WORK TASK =>
An exact transcription of the data below is needed.

+++++

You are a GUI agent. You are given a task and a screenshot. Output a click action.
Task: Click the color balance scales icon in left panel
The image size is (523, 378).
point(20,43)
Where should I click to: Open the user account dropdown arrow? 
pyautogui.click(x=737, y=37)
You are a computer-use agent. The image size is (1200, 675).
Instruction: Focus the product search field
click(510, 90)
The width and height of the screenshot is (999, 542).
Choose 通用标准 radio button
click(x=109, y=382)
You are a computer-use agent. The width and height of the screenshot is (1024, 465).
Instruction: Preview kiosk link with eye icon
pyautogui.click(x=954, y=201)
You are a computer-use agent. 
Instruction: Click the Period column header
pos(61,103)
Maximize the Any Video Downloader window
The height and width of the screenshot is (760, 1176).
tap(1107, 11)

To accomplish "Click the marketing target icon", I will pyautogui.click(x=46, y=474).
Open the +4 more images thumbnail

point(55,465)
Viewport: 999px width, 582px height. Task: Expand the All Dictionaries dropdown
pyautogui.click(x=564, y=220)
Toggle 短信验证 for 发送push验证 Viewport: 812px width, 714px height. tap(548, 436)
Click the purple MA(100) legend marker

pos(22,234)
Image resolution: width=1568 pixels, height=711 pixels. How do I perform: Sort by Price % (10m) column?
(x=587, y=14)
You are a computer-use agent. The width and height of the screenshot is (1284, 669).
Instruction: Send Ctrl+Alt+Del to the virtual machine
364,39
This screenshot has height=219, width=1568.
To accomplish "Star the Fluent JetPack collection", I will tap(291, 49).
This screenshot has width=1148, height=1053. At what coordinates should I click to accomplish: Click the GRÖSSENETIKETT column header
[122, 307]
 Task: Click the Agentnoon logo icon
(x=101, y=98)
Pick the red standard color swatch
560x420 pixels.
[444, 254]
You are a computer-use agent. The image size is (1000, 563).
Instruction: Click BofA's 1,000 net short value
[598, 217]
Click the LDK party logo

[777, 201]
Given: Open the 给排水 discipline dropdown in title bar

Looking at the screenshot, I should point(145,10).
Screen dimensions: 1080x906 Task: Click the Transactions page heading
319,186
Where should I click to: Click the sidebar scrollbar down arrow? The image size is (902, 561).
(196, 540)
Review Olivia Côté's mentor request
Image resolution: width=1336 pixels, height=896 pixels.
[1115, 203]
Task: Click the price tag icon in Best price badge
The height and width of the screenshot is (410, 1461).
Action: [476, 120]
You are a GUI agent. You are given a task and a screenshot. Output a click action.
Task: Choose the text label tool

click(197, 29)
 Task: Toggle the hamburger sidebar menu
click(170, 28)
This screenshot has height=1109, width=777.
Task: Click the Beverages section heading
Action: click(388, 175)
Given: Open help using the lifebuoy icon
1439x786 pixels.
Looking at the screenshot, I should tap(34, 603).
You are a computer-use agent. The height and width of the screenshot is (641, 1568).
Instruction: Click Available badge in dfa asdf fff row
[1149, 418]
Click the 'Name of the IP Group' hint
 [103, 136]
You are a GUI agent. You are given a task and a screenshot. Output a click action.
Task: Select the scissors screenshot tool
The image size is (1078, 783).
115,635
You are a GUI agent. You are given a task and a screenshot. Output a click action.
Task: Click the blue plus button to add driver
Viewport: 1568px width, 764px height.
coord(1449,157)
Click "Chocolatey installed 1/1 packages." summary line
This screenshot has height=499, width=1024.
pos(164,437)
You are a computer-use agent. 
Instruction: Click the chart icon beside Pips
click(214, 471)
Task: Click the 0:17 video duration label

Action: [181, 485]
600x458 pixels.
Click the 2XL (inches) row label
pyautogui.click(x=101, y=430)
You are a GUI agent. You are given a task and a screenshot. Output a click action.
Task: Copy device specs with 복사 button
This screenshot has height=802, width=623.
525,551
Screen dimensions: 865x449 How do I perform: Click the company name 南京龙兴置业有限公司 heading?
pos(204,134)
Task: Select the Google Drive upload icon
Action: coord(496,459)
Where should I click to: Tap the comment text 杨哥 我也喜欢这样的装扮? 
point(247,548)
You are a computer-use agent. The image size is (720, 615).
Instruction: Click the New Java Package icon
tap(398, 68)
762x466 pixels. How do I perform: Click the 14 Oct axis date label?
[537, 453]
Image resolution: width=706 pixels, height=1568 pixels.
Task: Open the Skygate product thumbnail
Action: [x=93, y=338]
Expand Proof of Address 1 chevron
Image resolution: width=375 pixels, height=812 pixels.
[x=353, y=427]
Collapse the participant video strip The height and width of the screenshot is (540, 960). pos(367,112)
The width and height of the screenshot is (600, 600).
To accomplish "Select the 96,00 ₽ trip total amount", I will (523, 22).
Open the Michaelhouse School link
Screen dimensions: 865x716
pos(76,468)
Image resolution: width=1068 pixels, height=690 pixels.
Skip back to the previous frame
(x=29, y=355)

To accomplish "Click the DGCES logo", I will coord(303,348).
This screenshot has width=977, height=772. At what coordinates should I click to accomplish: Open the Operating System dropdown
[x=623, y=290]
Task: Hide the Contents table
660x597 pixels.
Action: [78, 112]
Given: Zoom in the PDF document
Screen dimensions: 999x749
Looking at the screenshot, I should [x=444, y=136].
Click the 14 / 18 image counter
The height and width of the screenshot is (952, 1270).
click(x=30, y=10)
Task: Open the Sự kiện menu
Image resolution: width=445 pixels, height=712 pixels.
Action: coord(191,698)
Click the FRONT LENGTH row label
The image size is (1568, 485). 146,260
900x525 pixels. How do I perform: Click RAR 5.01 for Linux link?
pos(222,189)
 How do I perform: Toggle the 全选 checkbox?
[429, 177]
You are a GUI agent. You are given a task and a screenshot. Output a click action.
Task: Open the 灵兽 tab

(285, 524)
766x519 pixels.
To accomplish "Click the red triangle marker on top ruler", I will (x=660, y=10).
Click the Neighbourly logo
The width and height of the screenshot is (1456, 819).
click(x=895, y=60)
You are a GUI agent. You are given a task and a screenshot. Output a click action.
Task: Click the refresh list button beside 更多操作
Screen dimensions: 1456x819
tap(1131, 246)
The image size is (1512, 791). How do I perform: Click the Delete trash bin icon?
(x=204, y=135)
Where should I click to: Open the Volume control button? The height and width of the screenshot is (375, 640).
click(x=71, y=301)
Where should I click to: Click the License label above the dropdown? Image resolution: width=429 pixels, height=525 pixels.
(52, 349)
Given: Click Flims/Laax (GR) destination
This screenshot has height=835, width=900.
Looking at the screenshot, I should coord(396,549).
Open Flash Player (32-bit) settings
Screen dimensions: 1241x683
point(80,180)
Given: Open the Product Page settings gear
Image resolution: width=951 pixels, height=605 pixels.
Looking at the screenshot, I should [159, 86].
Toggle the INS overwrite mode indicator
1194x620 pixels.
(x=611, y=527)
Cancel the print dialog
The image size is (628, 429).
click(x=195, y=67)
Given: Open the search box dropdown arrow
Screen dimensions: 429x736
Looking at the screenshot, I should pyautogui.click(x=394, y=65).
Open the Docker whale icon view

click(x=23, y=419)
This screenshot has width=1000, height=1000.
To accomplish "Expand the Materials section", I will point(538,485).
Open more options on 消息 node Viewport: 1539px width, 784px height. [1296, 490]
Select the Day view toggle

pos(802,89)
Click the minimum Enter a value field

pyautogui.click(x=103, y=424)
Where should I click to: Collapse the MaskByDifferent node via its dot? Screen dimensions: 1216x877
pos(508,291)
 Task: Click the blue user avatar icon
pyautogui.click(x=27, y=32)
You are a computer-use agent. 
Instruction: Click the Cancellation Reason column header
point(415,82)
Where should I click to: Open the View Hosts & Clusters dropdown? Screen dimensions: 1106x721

+++++

REPLY =>
You are a GUI agent. You are given a task and a screenshot. Output a click action.
Task: Click the color balance scales icon in left panel
The image size is (523, 378).
point(20,43)
Where should I click to: Open the user account dropdown arrow? 
pyautogui.click(x=737, y=37)
You are a computer-use agent. The image size is (1200, 675).
Instruction: Focus the product search field
click(510, 90)
The width and height of the screenshot is (999, 542).
Choose 通用标准 radio button
click(x=109, y=382)
You are a computer-use agent. The width and height of the screenshot is (1024, 465).
Instruction: Preview kiosk link with eye icon
pyautogui.click(x=954, y=201)
You are a computer-use agent. 
Instruction: Click the Period column header
pos(61,103)
Maximize the Any Video Downloader window
The height and width of the screenshot is (760, 1176).
tap(1107, 11)

To accomplish "Click the marketing target icon", I will pyautogui.click(x=46, y=474).
Open the +4 more images thumbnail

point(55,465)
Viewport: 999px width, 582px height. Task: Expand the All Dictionaries dropdown
pyautogui.click(x=564, y=220)
Toggle 短信验证 for 发送push验证 Viewport: 812px width, 714px height. tap(548, 436)
Click the purple MA(100) legend marker

pos(22,234)
Image resolution: width=1568 pixels, height=711 pixels. How do I perform: Sort by Price % (10m) column?
(x=587, y=14)
You are a computer-use agent. The width and height of the screenshot is (1284, 669).
Instruction: Send Ctrl+Alt+Del to the virtual machine
364,39
This screenshot has height=219, width=1568.
To accomplish "Star the Fluent JetPack collection", I will tap(291, 49).
This screenshot has width=1148, height=1053. At what coordinates should I click to accomplish: Click the GRÖSSENETIKETT column header
[122, 307]
 Task: Click the Agentnoon logo icon
(x=101, y=98)
Pick the red standard color swatch
560x420 pixels.
[444, 254]
You are a computer-use agent. The image size is (1000, 563).
Instruction: Click BofA's 1,000 net short value
[598, 217]
Click the LDK party logo

[777, 201]
Given: Open the 给排水 discipline dropdown in title bar

Looking at the screenshot, I should point(145,10).
Screen dimensions: 1080x906 Task: Click the Transactions page heading
319,186
Where should I click to: Click the sidebar scrollbar down arrow? The image size is (902, 561).
(196, 540)
Review Olivia Côté's mentor request
Image resolution: width=1336 pixels, height=896 pixels.
[1115, 203]
Task: Click the price tag icon in Best price badge
The height and width of the screenshot is (410, 1461).
Action: [476, 120]
You are a GUI agent. You are given a task and a screenshot. Output a click action.
Task: Choose the text label tool

click(197, 29)
 Task: Toggle the hamburger sidebar menu
click(170, 28)
This screenshot has height=1109, width=777.
Task: Click the Beverages section heading
Action: click(388, 175)
Given: Open help using the lifebuoy icon
1439x786 pixels.
Looking at the screenshot, I should tap(34, 603).
You are a computer-use agent. The height and width of the screenshot is (641, 1568).
Instruction: Click Available badge in dfa asdf fff row
[1149, 418]
Click the 'Name of the IP Group' hint
 [103, 136]
You are a GUI agent. You are given a task and a screenshot. Output a click action.
Task: Select the scissors screenshot tool
The image size is (1078, 783).
115,635
You are a GUI agent. You are given a task and a screenshot. Output a click action.
Task: Click the blue plus button to add driver
Viewport: 1568px width, 764px height.
coord(1449,157)
Click "Chocolatey installed 1/1 packages." summary line
This screenshot has height=499, width=1024.
pos(164,437)
You are a computer-use agent. 
Instruction: Click the chart icon beside Pips
click(214, 471)
Task: Click the 0:17 video duration label

Action: [181, 485]
600x458 pixels.
Click the 2XL (inches) row label
pyautogui.click(x=101, y=430)
You are a GUI agent. You are given a task and a screenshot. Output a click action.
Task: Copy device specs with 복사 button
This screenshot has height=802, width=623.
525,551
Screen dimensions: 865x449 How do I perform: Click the company name 南京龙兴置业有限公司 heading?
pos(204,134)
Task: Select the Google Drive upload icon
Action: coord(496,459)
Where should I click to: Tap the comment text 杨哥 我也喜欢这样的装扮? 
point(247,548)
You are a computer-use agent. The image size is (720, 615).
Instruction: Click the New Java Package icon
tap(398, 68)
762x466 pixels. How do I perform: Click the 14 Oct axis date label?
[537, 453]
Image resolution: width=706 pixels, height=1568 pixels.
Task: Open the Skygate product thumbnail
Action: [x=93, y=338]
Expand Proof of Address 1 chevron
Image resolution: width=375 pixels, height=812 pixels.
[x=353, y=427]
Collapse the participant video strip The height and width of the screenshot is (540, 960). pos(367,112)
The width and height of the screenshot is (600, 600).
To accomplish "Select the 96,00 ₽ trip total amount", I will (523, 22).
Open the Michaelhouse School link
Screen dimensions: 865x716
pos(76,468)
Image resolution: width=1068 pixels, height=690 pixels.
Skip back to the previous frame
(x=29, y=355)

To accomplish "Click the DGCES logo", I will coord(303,348).
This screenshot has width=977, height=772. At what coordinates should I click to accomplish: Open the Operating System dropdown
[x=623, y=290]
Task: Hide the Contents table
660x597 pixels.
Action: [78, 112]
Given: Zoom in the PDF document
Screen dimensions: 999x749
Looking at the screenshot, I should [x=444, y=136].
Click the 14 / 18 image counter
The height and width of the screenshot is (952, 1270).
click(x=30, y=10)
Task: Open the Sự kiện menu
Image resolution: width=445 pixels, height=712 pixels.
Action: coord(191,698)
Click the FRONT LENGTH row label
The image size is (1568, 485). 146,260
900x525 pixels. How do I perform: Click RAR 5.01 for Linux link?
pos(222,189)
 How do I perform: Toggle the 全选 checkbox?
[429, 177]
You are a GUI agent. You are given a task and a screenshot. Output a click action.
Task: Open the 灵兽 tab

(285, 524)
766x519 pixels.
To accomplish "Click the red triangle marker on top ruler", I will (x=660, y=10).
Click the Neighbourly logo
The width and height of the screenshot is (1456, 819).
click(x=895, y=60)
You are a GUI agent. You are given a task and a screenshot. Output a click action.
Task: Click the refresh list button beside 更多操作
Screen dimensions: 1456x819
tap(1131, 246)
The image size is (1512, 791). How do I perform: Click the Delete trash bin icon?
(x=204, y=135)
Where should I click to: Open the Volume control button? The height and width of the screenshot is (375, 640).
click(x=71, y=301)
Where should I click to: Click the License label above the dropdown? Image resolution: width=429 pixels, height=525 pixels.
(52, 349)
Given: Click Flims/Laax (GR) destination
This screenshot has height=835, width=900.
Looking at the screenshot, I should coord(396,549).
Open Flash Player (32-bit) settings
Screen dimensions: 1241x683
point(80,180)
Given: Open the Product Page settings gear
Image resolution: width=951 pixels, height=605 pixels.
Looking at the screenshot, I should [159, 86].
Toggle the INS overwrite mode indicator
1194x620 pixels.
(x=611, y=527)
Cancel the print dialog
The image size is (628, 429).
click(x=195, y=67)
Given: Open the search box dropdown arrow
Screen dimensions: 429x736
Looking at the screenshot, I should pyautogui.click(x=394, y=65).
Open the Docker whale icon view

click(x=23, y=419)
This screenshot has width=1000, height=1000.
To accomplish "Expand the Materials section", I will point(538,485).
Open more options on 消息 node Viewport: 1539px width, 784px height. [1296, 490]
Select the Day view toggle

pos(802,89)
Click the minimum Enter a value field

pyautogui.click(x=103, y=424)
Where should I click to: Collapse the MaskByDifferent node via its dot? Screen dimensions: 1216x877
pos(508,291)
 Task: Click the blue user avatar icon
pyautogui.click(x=27, y=32)
You are a computer-use agent. 
Instruction: Click the Cancellation Reason column header
point(415,82)
Where should I click to: Open the View Hosts & Clusters dropdown? Screen dimensions: 1106x721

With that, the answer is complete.